Requirement
For every line in the data below, check for the word "heading", then state how many lines have it. Answer with the number only.

BEGIN Source material

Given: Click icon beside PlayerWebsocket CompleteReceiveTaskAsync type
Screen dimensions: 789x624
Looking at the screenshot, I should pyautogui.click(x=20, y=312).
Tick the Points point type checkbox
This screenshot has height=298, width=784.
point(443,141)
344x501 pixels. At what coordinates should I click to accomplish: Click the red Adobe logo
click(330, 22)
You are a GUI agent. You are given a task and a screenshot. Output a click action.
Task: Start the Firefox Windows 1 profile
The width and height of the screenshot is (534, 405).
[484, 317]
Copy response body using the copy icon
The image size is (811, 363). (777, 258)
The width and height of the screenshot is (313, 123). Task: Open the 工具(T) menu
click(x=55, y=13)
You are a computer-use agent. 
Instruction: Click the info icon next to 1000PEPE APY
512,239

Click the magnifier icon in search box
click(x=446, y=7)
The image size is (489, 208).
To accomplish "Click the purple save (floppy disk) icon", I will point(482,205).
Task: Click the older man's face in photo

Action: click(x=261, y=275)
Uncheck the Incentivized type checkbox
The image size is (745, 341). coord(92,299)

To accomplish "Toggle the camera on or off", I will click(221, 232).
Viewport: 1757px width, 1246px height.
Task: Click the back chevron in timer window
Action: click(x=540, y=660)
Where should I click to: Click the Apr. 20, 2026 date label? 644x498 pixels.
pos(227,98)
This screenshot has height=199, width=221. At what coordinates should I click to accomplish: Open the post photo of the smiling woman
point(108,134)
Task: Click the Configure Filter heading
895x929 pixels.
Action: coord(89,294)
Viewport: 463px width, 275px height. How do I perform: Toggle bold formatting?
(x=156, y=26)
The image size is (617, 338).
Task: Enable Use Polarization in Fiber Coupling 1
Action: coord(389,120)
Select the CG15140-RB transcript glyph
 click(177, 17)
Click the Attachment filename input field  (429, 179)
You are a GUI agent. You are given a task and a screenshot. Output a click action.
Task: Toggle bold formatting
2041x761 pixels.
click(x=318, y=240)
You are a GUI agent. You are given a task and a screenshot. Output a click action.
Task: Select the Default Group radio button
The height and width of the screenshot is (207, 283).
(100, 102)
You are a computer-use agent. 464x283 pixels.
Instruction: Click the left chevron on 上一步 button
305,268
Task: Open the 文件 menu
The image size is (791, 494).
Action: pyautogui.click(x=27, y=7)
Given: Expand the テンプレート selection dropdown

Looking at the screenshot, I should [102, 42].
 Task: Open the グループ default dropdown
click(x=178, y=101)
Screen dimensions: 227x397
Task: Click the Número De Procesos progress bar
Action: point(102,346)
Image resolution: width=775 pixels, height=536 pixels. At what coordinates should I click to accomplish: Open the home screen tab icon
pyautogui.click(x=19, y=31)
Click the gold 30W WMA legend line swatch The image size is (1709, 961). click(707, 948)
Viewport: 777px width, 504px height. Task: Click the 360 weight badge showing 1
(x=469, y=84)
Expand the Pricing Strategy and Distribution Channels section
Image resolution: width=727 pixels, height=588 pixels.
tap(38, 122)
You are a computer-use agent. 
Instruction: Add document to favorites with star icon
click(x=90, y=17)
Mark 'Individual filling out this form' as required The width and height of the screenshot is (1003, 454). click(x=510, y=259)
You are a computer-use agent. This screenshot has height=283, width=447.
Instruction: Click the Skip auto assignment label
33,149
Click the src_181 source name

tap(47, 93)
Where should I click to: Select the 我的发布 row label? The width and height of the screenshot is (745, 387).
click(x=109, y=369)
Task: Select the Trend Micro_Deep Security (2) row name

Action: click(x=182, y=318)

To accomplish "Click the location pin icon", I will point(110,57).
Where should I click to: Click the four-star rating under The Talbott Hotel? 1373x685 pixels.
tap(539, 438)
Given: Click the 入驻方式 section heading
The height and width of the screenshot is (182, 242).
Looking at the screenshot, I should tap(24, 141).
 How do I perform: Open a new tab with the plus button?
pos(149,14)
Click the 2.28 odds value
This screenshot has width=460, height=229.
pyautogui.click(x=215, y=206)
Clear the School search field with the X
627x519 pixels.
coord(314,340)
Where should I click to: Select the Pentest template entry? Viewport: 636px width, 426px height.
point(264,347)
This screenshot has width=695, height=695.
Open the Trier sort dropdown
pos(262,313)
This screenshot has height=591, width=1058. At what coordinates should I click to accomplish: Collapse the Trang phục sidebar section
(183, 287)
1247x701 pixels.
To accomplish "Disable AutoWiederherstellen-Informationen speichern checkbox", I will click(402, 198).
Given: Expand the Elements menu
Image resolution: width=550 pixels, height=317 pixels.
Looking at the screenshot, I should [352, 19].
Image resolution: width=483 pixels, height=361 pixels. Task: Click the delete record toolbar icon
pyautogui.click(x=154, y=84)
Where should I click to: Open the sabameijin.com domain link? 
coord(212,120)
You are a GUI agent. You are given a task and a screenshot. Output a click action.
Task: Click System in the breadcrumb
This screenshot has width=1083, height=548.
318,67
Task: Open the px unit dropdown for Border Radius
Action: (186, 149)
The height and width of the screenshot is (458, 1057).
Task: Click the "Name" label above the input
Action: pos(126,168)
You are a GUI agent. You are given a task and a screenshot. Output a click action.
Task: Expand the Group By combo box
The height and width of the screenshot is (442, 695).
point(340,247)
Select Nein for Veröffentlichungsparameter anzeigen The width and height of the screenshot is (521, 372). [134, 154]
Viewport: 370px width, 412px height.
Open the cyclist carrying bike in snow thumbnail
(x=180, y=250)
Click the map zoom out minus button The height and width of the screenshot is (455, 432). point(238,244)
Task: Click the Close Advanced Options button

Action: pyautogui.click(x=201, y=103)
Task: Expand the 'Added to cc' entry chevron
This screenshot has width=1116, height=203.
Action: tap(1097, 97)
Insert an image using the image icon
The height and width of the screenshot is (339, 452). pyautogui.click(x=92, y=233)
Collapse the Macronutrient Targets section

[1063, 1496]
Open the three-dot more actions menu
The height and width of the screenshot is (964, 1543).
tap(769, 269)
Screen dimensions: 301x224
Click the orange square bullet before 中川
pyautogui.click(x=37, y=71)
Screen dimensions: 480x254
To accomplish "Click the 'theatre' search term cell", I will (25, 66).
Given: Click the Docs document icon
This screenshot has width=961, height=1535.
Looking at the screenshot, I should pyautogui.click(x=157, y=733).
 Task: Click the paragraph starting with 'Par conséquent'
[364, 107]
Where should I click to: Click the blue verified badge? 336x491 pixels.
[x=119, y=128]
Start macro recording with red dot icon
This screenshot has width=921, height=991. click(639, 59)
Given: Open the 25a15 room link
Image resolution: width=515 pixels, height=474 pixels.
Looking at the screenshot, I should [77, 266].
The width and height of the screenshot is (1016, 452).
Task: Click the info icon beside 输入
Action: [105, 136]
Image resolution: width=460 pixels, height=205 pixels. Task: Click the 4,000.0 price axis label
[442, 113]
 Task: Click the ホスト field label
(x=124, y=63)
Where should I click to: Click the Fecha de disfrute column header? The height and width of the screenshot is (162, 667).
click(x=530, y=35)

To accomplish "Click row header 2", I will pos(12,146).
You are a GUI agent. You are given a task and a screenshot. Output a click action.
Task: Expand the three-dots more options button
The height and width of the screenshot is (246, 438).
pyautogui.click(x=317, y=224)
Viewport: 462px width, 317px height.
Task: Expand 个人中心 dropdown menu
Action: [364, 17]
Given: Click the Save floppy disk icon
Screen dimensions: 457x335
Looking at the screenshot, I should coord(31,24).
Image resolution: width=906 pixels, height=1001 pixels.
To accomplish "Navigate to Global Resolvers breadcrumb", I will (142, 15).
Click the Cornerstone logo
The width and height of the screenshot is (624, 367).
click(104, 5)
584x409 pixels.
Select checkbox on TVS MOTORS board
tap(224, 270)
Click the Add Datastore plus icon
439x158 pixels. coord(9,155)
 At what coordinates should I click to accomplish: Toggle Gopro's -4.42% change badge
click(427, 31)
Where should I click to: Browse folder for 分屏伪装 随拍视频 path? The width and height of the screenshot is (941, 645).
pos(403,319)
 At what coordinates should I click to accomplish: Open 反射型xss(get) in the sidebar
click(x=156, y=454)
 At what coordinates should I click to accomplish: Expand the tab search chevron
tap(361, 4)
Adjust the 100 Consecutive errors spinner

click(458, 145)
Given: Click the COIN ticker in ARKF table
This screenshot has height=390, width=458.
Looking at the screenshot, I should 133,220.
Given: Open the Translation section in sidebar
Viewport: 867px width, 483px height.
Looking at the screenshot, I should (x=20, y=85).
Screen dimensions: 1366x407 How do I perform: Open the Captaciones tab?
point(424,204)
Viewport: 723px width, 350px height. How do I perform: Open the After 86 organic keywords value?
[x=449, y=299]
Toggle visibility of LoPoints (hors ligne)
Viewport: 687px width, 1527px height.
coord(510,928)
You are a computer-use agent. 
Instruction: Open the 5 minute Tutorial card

END Source material

Expected answer
2